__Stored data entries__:

════════════════

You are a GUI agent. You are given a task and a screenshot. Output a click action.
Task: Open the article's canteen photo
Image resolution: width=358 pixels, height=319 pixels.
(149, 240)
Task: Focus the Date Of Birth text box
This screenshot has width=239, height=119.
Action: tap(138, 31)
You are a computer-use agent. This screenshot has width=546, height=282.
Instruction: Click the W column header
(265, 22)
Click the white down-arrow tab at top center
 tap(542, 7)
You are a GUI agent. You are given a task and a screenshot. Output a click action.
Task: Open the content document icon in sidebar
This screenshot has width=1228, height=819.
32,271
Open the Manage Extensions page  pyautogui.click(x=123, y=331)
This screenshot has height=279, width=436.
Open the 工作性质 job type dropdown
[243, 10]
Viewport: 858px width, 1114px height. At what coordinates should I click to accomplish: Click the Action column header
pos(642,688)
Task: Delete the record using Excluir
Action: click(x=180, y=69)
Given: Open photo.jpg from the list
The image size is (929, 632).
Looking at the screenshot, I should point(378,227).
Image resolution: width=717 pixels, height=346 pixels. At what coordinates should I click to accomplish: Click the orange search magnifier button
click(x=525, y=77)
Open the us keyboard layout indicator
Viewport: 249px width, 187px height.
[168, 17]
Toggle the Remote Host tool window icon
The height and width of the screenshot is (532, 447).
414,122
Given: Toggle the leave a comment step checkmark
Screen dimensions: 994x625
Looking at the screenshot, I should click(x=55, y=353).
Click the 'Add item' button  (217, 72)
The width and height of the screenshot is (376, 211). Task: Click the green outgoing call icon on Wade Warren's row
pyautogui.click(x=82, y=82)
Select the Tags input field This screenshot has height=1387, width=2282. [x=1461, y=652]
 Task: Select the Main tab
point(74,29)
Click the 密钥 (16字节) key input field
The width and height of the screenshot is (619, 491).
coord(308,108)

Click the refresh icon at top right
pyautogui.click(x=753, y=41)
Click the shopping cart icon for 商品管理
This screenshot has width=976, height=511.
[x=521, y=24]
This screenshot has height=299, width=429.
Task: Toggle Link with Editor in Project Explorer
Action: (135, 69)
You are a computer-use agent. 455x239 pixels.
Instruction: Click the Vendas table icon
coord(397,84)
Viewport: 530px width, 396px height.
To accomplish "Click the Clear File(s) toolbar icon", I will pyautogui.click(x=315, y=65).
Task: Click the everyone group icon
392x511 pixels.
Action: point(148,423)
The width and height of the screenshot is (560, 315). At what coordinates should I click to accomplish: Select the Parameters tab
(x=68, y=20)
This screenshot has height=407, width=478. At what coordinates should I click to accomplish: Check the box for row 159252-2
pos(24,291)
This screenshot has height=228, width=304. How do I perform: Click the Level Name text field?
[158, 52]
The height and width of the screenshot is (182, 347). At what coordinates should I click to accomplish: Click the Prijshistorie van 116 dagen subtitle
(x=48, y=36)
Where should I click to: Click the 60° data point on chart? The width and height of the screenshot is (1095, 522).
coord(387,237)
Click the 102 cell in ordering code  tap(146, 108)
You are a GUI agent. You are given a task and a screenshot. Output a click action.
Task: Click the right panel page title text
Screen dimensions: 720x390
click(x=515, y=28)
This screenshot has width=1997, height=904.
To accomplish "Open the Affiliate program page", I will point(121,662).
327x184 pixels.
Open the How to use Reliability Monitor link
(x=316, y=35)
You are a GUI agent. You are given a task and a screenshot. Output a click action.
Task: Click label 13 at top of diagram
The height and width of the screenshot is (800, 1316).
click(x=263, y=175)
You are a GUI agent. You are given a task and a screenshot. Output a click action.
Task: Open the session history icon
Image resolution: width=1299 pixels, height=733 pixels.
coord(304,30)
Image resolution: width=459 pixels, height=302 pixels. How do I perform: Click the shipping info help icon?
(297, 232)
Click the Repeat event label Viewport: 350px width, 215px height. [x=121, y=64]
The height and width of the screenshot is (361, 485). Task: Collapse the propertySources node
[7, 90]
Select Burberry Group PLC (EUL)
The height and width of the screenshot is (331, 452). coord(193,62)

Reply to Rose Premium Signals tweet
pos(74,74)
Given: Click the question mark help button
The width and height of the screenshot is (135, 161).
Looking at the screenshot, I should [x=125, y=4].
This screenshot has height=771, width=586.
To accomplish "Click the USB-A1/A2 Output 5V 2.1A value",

════════════════

__WHAT THE TASK REQUIRES__: Among the entries above, determine how many lines contain "computer", then output only that number.

__RESULT__: 2